▶ _AUSGANGSDOKUMENT_:
-.-.-

# Mal wieder Pflanzenbestimmung.... da wächst was :-)



## mariohbs (21. Aug. 2016)

Hi Leute,

mal wieder ne Frage zu einer Pflanze die unvermutet und "ungepflanzt" im Ufergraben auftaucht. Hat jemand ne Idee was das auf dem Bild wohl ist? Wächst recht hoch un an verschiedenen stellen, sogar im flachen Wasserbereich.

    

Lieben Dank schon mal 
Mario


----------



## Benny337 (21. Aug. 2016)

Hallo Mario,
Das ist eine __ Rohrkolben (Typha latifolia?)
https://de.m.wikipedia.org/wiki/Breitblättriger_Rohrkolben
Grüsse Benny


----------



## mariohbs (21. Aug. 2016)

Hi Benny,

ne glaube ich nicht. Insbesondere wie die Blätter unten aus der Pflanze kommen passt gar nicht zum __ Rohrkolben. Die Fächert halt regelrecht auseinander.... 

LG
Mario


----------



## troll20 (21. Aug. 2016)

Meine Weiße __ Iris, die sibirische Fäschert auch so.


----------



## Benny337 (21. Aug. 2016)

mariohbs schrieb:


> Hi Benny,
> 
> ne glaube ich nicht. Insbesondere wie die Blätter unten aus der Pflanze kommen passt gar nicht zum __ Rohrkolben. Die Fächert halt regelrecht auseinander....

-.-.-

▶ _GESPEICHERTE DATEN_:

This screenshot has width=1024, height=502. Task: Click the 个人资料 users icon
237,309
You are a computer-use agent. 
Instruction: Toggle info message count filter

-.-.-

▶ _ÜBUNGSAUFGABEN_:
1 > Schreiben Sie aus dem Forumsthread zur Pflanzenbestimmung den Abschnitt wortgetreu ab, der mit „mal wieder ne“ beginnt und sich bis einschließlich „im flachen Wasserbereich.“ erstreckt.
2 > Beantworten Sie anhand des Forumsthreads zur Pflanzenbestimmung die folgenden Fragen:
(a) Wo taucht die Pflanze laut Mario unvermutet auf?
(b) Welchen lateinischen Namen nennt Benny337 in seiner ersten Antwort?
(c) Welche Pflanze fächert laut troll20 ebenso auseinander?
3 > Prüfen Sie, ob die folgenden Aussagen mit dem Forumsthread zur Pflanzenbestimmung übereinstimmen, und belegen Sie jede Entscheidung mit einem wörtlichen Zitat:
(a) Mario hält die Bestimmung als Rohrkolben für zutreffend.
(b) Die Pflanze wächst laut Mario nur an einer einzigen Stelle.
(c) Benny337 verweist auf einen Wikipedia-Artikel.

▶ _ERGEBNISSE JE AUFGABE_:
1 >
mal wieder ne Frage zu einer Pflanze die unvermutet und "ungepflanzt" im Ufergraben auftaucht. Hat jemand ne Idee was das auf dem Bild wohl ist? Wächst recht hoch un an verschiedenen stellen, sogar im flachen Wasserbereich.

2 >
(a) Im Ufergraben, sogar im flachen Wasserbereich.
(b) Typha latifolia.
(c) Seine weiße Iris, die sibirische.

3 >
(a) Nein: „ne glaube ich nicht.“
(b) Nein: „an verschiedenen stellen“
(c) Ja: „https://de.m.wikipedia.org/wiki/Breitblättriger_Rohrkolben“